Direction:
Repeat the stretch of the material from the line containing "Task: Open the .htaccess skill node" through the line containing "Select the (c)", with no changes.

Records provided:
□ □ □ □

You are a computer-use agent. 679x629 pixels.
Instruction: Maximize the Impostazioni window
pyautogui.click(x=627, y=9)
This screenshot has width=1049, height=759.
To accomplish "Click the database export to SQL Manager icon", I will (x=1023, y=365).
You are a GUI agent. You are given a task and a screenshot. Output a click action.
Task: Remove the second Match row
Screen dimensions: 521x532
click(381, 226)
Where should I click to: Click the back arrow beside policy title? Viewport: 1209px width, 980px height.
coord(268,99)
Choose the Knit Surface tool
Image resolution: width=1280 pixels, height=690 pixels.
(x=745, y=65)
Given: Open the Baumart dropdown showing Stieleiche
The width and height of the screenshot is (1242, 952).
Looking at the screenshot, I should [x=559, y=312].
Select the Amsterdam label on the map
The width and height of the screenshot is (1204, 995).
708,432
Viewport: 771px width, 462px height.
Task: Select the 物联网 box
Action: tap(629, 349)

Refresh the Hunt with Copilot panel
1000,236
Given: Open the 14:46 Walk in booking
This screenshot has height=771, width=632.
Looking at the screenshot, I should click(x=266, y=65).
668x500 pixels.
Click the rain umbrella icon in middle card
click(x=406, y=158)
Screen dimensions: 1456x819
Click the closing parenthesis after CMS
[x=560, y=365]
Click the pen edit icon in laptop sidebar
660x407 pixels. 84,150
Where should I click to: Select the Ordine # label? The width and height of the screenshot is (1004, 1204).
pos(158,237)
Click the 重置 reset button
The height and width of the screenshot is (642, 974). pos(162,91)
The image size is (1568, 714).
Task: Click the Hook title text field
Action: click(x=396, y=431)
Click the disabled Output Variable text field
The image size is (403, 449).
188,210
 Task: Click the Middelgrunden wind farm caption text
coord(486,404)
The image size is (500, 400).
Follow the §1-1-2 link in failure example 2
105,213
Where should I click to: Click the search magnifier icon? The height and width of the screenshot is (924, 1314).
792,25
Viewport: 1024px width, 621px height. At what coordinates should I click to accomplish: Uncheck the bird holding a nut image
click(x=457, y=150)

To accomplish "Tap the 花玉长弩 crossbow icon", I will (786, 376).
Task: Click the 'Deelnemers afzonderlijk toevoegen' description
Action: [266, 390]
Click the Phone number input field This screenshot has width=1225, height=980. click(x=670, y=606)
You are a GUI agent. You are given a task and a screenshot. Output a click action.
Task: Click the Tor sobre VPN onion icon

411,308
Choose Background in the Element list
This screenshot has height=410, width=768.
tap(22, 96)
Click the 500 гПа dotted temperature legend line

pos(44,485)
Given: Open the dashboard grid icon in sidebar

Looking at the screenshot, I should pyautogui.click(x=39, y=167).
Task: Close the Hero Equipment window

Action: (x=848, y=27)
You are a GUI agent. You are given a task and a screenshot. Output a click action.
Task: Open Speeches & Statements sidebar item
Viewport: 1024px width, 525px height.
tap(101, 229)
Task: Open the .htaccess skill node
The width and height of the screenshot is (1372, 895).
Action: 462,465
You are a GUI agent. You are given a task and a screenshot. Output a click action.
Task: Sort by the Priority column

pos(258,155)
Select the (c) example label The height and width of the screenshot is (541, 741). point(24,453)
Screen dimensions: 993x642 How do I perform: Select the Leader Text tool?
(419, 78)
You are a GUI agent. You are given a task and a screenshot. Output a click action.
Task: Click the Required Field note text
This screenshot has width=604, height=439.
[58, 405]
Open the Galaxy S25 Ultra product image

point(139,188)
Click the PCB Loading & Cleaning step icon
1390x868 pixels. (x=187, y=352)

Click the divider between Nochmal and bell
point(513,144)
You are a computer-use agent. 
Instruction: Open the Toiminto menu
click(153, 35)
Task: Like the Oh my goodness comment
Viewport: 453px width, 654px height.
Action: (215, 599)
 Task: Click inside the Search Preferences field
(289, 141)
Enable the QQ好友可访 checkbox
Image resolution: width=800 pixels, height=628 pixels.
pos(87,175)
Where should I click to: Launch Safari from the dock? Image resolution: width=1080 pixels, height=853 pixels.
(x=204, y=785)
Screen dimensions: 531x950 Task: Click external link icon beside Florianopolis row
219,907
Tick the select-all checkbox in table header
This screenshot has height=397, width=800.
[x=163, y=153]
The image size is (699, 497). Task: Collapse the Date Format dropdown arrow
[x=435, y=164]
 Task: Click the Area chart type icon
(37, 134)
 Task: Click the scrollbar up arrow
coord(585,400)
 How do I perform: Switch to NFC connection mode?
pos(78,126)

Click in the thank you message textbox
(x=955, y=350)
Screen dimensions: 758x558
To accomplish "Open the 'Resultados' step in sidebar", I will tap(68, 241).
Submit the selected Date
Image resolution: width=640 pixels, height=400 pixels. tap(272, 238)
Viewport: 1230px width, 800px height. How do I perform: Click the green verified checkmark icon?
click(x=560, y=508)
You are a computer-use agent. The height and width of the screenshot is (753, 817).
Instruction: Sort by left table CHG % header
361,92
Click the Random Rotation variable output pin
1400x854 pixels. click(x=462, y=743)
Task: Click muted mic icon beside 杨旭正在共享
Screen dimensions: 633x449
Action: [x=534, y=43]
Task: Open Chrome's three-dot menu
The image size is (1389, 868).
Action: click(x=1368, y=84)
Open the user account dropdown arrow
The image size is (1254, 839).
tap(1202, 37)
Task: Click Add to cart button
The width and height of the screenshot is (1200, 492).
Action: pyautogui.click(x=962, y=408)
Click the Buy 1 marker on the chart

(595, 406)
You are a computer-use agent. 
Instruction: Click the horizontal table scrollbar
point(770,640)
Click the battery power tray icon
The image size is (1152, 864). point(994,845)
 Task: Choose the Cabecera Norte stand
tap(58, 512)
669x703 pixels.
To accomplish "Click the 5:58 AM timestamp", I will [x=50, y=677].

□ □ □ □

Response to the exercise:
Task: Open the .htaccess skill node
The width and height of the screenshot is (1372, 895).
Action: 462,465
You are a GUI agent. You are given a task and a screenshot. Output a click action.
Task: Sort by the Priority column

pos(258,155)
Select the (c) example label The height and width of the screenshot is (541, 741). point(24,453)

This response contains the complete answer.